Di Interstellar mi sono piaciute molte cose. In primo luogo la costruzione, complessa e articolata, piena di sorprese, in grado di tenere interessato lo spettatore per le quasi tre ore di durata, e che dipana con arditi parallelismi vicende lontane nello spazio e nel tempo ma destinate a intrecciarsi. Mi è piaciuto il modo in cui Nolan riesce a far capire la realtà del futuro senza entrare nei dettagli ma con poche scene efficaci (la caccia al drone, la discussione con la maestra). Ho apprezzato come ripropone in modo credibile ma innovativo topoi come l’astronave e soprattutto i robot (dall’aspetto totalmente disumano, ma simpatici, affidabili e rassicuranti: l’esatto opposto di come li vorrebbe il cliché).
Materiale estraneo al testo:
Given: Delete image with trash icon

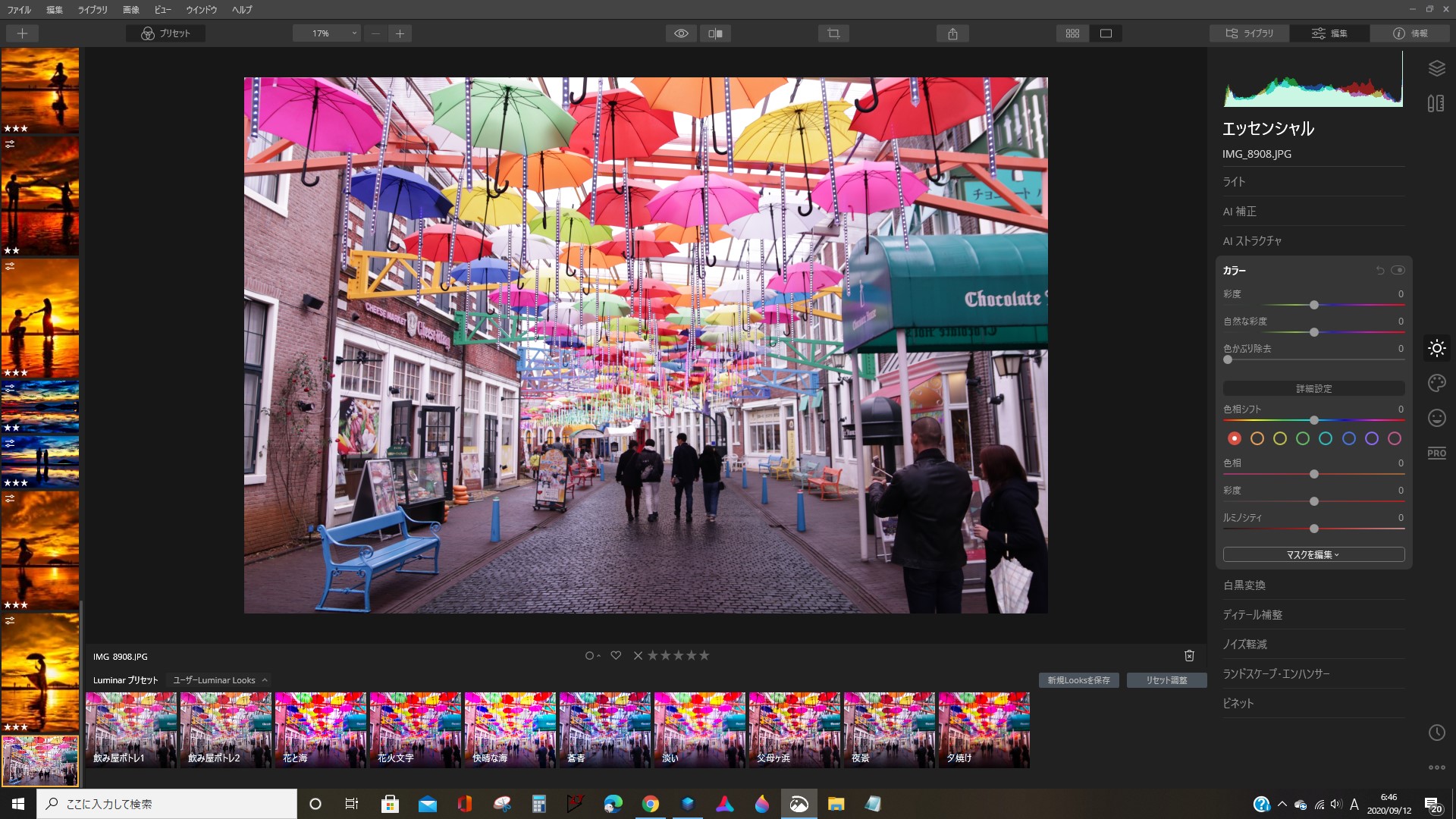Looking at the screenshot, I should (1189, 656).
Ho ammirato il modo in cui è riuscito a visualizzare in modo convincente e comprensibile una realtà con più di tre dimensioni.
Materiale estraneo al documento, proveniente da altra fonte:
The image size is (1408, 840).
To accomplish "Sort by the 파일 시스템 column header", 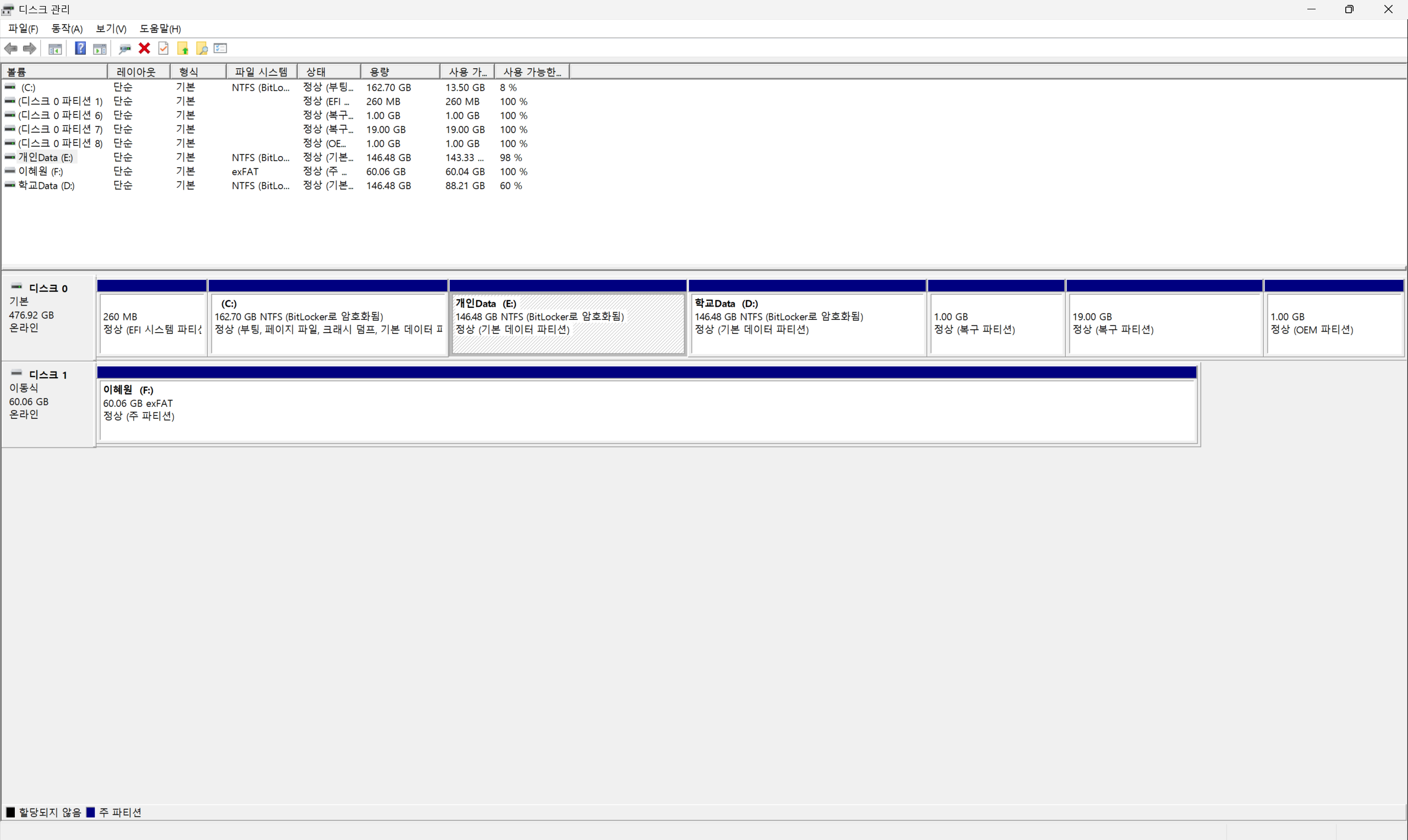I will point(261,72).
E mi pare che si possa dire che abbia raggiunto il suo scopo, che sembra essere quello di fare un film alla 2001: Odissea nello spazio (di cui ricalca in modo fedelissimo la struttura: messaggio da un’entità sconosciuta, lungo viaggio, incidente dovuto a contrasti sullo scopo ultimo della missione, uscita dal mondo e rinascita) rimanendo però comprensibile per lo spettatore medio.
Con tanti pregi, si può dire che è un capolavoro? Purtroppo no, a mio avviso. Perché Nolan, dopo aver messo in piedi una struttura grandiosa, per qualche motivo non riesce a mantenere il rigore di sceneggiatura che ha avuto in Memento o The Prestige (due altri suoi film che affrontano, in modi diversi, lo stesso tema: il mistero della nostra esistenza nel Tempo). Procede così a corrente alternata, con momenti entusiasmanti che convivono con dialoghi dimenticabili e scontati (la tirata sull’Amore, che banalizza un messaggio che il film sa esprimere con ben altra forza solo per immagini, oltretutto mettendola in bocca a una donna, per calcare sullo stereotipo) o carenze e incongruenze di sceneggiatura (il fatto che tutti siano convinti di aver ricevuto un aiuto da misteriosi alieni, ma nessuno si preoccupi di investigare; o il protagonista che dopo 30 anni di inattività viene immediatamente posto al comando di una missione perché nessuno è più esperto di lui, ma poi continua a fare domande come se non sapesse nulla di astrofisica). E anche con qualche aspetto scientifico poco convincente, che stona particolarmente in un film che in generale rappresenta scienza e tecnologia in modo credibile e realistico (ma su questo, per non annoiarvi, farò un post a parte).
Interstellar è un film ambizioso (persino troppo), originale, interessante, intenso. E nonostante questo un po’ irritante, perché sarebbe potuto essere anche migliore. Comunque da vedere.